De qualquer modo, embora a muitos a admissibilidade do pedido de impeachment possa parecer um risco para o mandato de Dilma, na verdade foi a melhor coisa que poderia acontecer ao governo neste final de ano. Primeiro porque acabou aquele clima de tensão criado pela chantagem de Cunha, que há algum tempo deixou o país em suspenso, e, segundo, porque ele e os fingidores tucanos agora escancararam a trama, que vinha sendo urdida nos subterrâneos da Câmara. A partir desse episódio a posição de cada um dos participantes desta ópera bufa ficará bem clara para a população, com seus efeitos já sendo sentido nas eleições municipais do próximo ano. E o brasileiro sério e patriota, que não compactua com golpes, cerrará fileiras ao lado de Dilma.
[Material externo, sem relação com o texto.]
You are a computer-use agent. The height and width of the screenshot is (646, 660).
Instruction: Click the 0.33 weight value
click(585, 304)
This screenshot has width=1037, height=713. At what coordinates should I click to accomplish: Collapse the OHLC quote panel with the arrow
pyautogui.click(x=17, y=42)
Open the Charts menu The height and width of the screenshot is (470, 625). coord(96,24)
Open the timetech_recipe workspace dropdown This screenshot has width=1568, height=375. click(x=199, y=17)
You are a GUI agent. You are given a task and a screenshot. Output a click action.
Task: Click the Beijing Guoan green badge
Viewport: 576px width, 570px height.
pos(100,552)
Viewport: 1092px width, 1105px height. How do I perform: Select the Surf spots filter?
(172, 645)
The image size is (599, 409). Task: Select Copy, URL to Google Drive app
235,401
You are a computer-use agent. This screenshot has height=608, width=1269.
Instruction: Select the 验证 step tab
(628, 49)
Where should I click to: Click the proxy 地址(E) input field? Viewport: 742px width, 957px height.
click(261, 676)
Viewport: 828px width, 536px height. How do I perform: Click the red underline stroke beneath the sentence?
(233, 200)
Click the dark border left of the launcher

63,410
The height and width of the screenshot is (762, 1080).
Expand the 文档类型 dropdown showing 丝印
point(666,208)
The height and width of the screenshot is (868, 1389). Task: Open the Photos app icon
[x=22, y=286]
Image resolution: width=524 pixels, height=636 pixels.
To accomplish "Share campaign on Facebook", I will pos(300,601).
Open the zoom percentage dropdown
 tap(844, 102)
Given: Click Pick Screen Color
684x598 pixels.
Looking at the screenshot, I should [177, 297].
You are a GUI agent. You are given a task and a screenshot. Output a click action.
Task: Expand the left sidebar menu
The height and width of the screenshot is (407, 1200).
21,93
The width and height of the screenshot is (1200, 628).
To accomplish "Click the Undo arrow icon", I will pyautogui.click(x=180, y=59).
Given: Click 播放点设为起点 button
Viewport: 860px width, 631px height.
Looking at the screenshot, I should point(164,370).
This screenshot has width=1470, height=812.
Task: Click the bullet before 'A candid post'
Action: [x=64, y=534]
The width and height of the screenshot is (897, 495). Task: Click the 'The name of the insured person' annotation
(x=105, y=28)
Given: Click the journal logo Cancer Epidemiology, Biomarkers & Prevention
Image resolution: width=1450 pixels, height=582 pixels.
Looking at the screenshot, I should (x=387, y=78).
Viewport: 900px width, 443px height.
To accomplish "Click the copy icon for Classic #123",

Tudo leva a crer que, ao contrário do que supunham a oposição e a mídia, a Presidenta sairá fortalecida do episódio. As manifestações em defesa do seu mandato, que lhe foi outorgado legalmente por mais de 54 milhões de brasileiros, já começaram a eclodir em todo o território nacional, a começar pelos governadores nordestinos e pela CNBB. Entidades de classe de estudantes e trabalhadores também já se mobilizam para defender Dilma e a Nação dessa tentativa de golpe, cujas consequências são imprevisíveis. O tiro disparado por Cunha, portanto, com o dedo da oposição e da mídia também apertando o gatilho, deverá sair pela culatra. E as instituições também serão fortalecidas, o que significa que quem quiserconquistar o poder terá de fazê-lo dentro da Lei, através das urnas, em eleições livres e limpas.

E muita gente já se pergunta: e Cunha? Vai continuar presidindo o Poder Legislativo com todas as acusações que pesam sobre ele ou será cassado? Afinal, o que está faltando para defenestrar da Câmara dos Deputados figura tão cínica e maléfica ao país e ao seu povo? Resposta: vergonha na cara dos integrantes do Conselho de Ética. Se não tomarem rapidamente a decisão que o povo brasileiro espera aquela Casa de Leis, de tão caras tradições, estará desmoralizada. Neste caso, melhor seria “impichar” os seus membros e eleger pessoas realmente sérias, capazes de representar, efetivamente, os interesses do nosso povo.